And then it is gone. I am back to thinking about how I will write about this. I am back in the world of myself and its discontents one of which is, in fact, dis content.
It's hours later now and I can still feel that feeling when he looked at me and I forgot I existed. That was nice.
Maybe “what have you done for the world” isn’t even the right question. It assumes an acting upon, separate from-ness. What if the good stuff happens less when you act upon the world and more when you become one with it? Part of it.
What made you forget about yourself in the world?
When did you forget that you and the world were different at all?
Comment Cave
what have you done for the world? how do you even begin to approach that question? do you think it’s worth asking?

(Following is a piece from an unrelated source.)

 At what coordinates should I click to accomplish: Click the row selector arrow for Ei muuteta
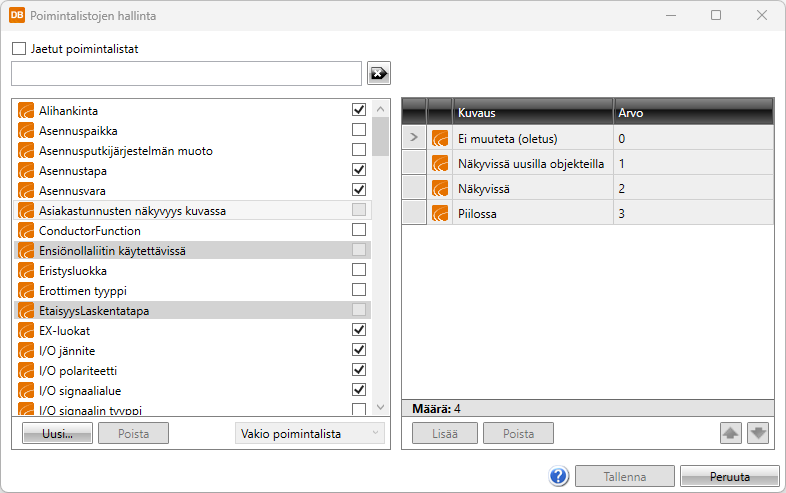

who do do u love more - nick cave or nick cage (rhetorical)
if you’re a parent, how do you balance your creative pursuits with raising your child(ren)? how do you stay present for them?
ZZ
when do you totally forget yourself? please tell me so I can go try to forget I exist
jk i’m not gonna do that i’m gonna meet you in the comment section see you in a sec!
if you’re a parent, how do you balance your creative pursuits with raising your child(ren)? how do you stay present for them?
As a single mom of a 2 yr old and an 8 month old, I used to remind myself to just sit on the floor beside them. It made me stop cleaning ir cooking and make a connection
Even here on the far side of 60, some of us have to keep letting go of self-absorption. You’re ahead of the game. My grandkids are wonderful unwitting helpers in my ego-deflation process.